Edo menatap Fia nanar, begitu banyak beban yang ditanggung oleh Fia. Jika dirinya menjadi Fia, belum tentu ia sekuat itu.
"Berhentilah menangis, kau tidak sendiri. Ada kami berdua di sini, banyak yang menyayangimu. Termasuk Kakak mu." ucap Edo, dan Fia mengangguk pelan.
"Terima kasih."
Fia POV
Aku tidak tahu harus berbuat apa, meminta maaf ke Haston percuma. Karena semuanya sudah terjadi.
"Fia!" teriak Haston mengagetkanku.
"Maafkan aku, ada apa Haston?" tanyaku.
"Dari tadi aku memanggilmu, tapi kau malah melamun." jawab Haston cemberut, dan aku terkekeh pelan.
"Maafkan aku, Haston. Karena Aras, kau terluka." Aku menangis, sulit sekali menahannya.
"Jangan membencinya ia hanya butuh waktu untuk menyadari semua, suatu hari nanti dia akan berubah."

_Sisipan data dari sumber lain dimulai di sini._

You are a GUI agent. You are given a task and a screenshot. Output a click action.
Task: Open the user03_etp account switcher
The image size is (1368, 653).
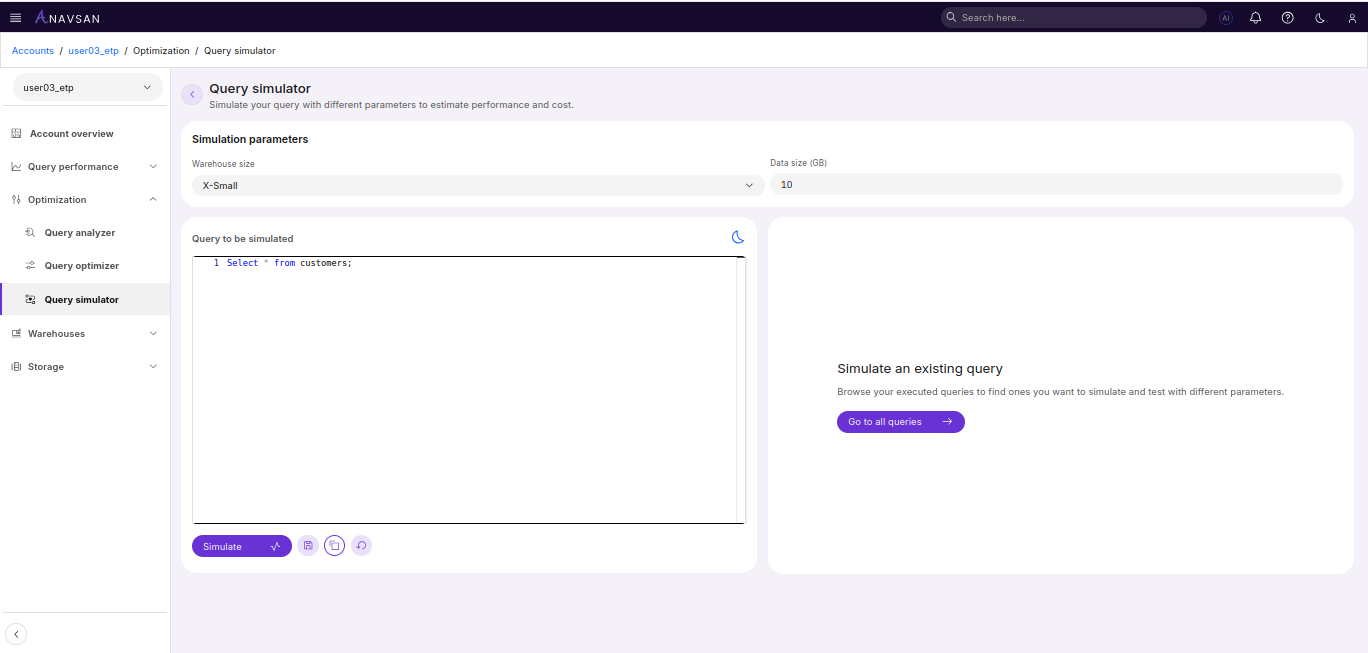point(87,87)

Kulihat Haston menghela nafas kasar, "Aku tidak akan membencinya, tapi biarkan aku meninju wajahnya sekali saja." balasnya, dan aku tersenyum.
"Aku mengizinkanmu, Aras perlu mendapat sedikit pelajaran, hehehe." kekehku.
"Kalian makanlah, aku pergi dulu." pamit Edo, kulihat wajahnya memerah.
"Haston, tunggu aku sebentar aku harus menyusulnya." ucapku ke Haston, dan ia mengangguk.
Aku menyusul Haston, dan mencarinya kemana-mana. Setelah berlama-lama mencarinya, aku menemukannya duduk di taman.
"Ternyata kau di sini Edo, aku mencarimu kemana-mana," ucapku, aku ingin memegang bahunya tapi ia menjauh.
"Ada apa denganmu?" tanyaku heran, dan ia menggeleng sebagai jawaban.
"Tidak apa-apa,"
"Tidak apa-apa jika kau tidak menjelaskannya kepadaku, jika aku punya kesalahan tolong beritahukan, dan aku minta maaf." aku menatapnya sendu.